Measure your social media performance without using vanity metrics. Here's how to know if your social media efforts are really producing ROI.

How to Measure the ROI of Your Social Media Marketing Efforts

Posting on your social media profiles three to five times a day is nice.

Responding to engagement once an hour is nice, too.

What’s really nice though is when you see a conversion happen because of your social media efforts, whether that’s the consistent posting you’re doing or the speedy response time with your engagement.

Money is to be made with social media, it just takes a lot of measurement, strategy reconstruction, some more measuring, a bit more reconstructing, and a big sprinkle of engagement.

It certainly isn’t as easy to see ROI from social media efforts like it is from say a pay-per-click or local search campaign. That’s thanks to the many “vanity” metrics that come with social media.

Likes on a post are great, but not so great if your primary goal on social media is to drive traffic to the blog or increase shoe sales.

Vanity metrics (e.g., likes, shares, comments) can muddle up the metric measurements making it extra difficult to uncover any real ROI on social.

So, how can you measure if your social media is producing ROI?

Let’s break this apart.

How to Measure Your Social Media Efforts

Measuring your social media isn’t impossible, it may be muddled with vanity metrics mentioned above, but it is possible to uncover real conversions and quantify efforts.

comparing social media efforts with competitors

The key to gaining real ROI from social media can be produced with these simple steps.

1. Define Your Social Media Intent = The Goal

Businesses can accomplish dozens of goals by using social media.

Here are a few of the most common and measurable goals.

Increase Brand Awareness

This is going to track your business profile’s fan/following growth, engagement growth, and mentions over time.
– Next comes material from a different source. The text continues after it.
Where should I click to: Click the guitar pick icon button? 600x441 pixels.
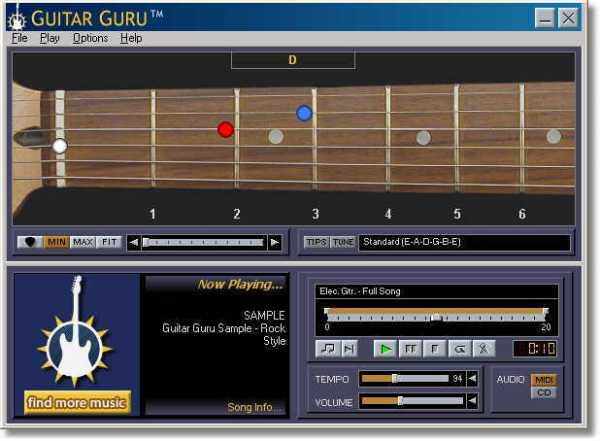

If everything has increased over a designated time period then you are on track to hitting your goal. Whereas if growth remains the same your brand awareness is not reaching a larger audience and therefore not indicating any gained ROI.

Attract Website Traffic

For this one, pick a specific page or section that you want to increase traffic to (e.g., the homepage, a specific product category page, the entire blog, or the contact page) and then measure.

Overall website traffic is great to track, but you really want to narrow in and define exactly where to push your social media followers so you can easily measure the traffic increase and referral source.

Generate New Leads

The goal here is to turn your social media efforts into leads, whether it’s getting people to:

  • Fill out a contact form (trial, demo, consultation, etc.).
  • Sign up for a webinar.
  • Download an ebook, report, whitepaper, or some other type of content.
  • Subscribe to an email newsletter.

These social media posts can include a link to a landing page that has a form and track how many form fill outs are coming from a social media referral source.

You’ll also be able to track post clicks and do a bit of math to determine conversions and acquisition rate per lead.

Find New Influencers to Work With

Every business (big and small) should focus on obtaining influencers on social media right now.

Influencers can be so valuable to your arsenal.

Make it a goal on social media to scout and create relationships with new influencers.

Generate X Sales

Just to designate that you want to generate “sales” thanks to social posting isn’t specific enough.

Chose exactly how many sales you want to happen and what kind of sales.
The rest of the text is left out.